A COMPARATIVE STUDY ON INTERPRETABLE MACHINE LEARNING BASED SURVIVAL MODELS FOR CVD WITH CLINICAL DATA
DOI:
https://doi.org/10.69980/aa2j8s13Keywords:
Cardiovascular disease, survival analysis, interpretable machine learning, Cox proportional hazards, ensemble survival models, clinical dataAbstract
Cardiovascular disease stands as a major cause of death around the globe, thus stressing the need for proper prediction of prognosis and survival in the clinical setting. In classic diagnostic methods the disease presence is treated as a main factor but survival analysis provides the possibility of predicting the time-to-event by including the model information about the censored observation and disease progression.
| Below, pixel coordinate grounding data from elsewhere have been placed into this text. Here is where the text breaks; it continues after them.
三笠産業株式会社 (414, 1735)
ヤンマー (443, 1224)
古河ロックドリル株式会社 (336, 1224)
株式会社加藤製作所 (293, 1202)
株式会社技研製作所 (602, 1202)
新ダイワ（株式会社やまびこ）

This study presents an interpretable survival modeling framework to understand cardiovascular disease outcomes using clinical data. Classical survival models, ensemble machine learning–based survival models, and deep learning–based survival methods are developed and tested systematically. Performance on the part of the model is examined using concordance index (C-index); interpretability through hazard ratios, coefficient analysis, and feature relevance is stressed. The experimental results show better predictive performance in ensemble survival models, and the requirement for clinical interpretability in classical survival models. These findings provide support for incorporating transparent survival models into clinical decision-support systems for cardiovascular disease prognosis.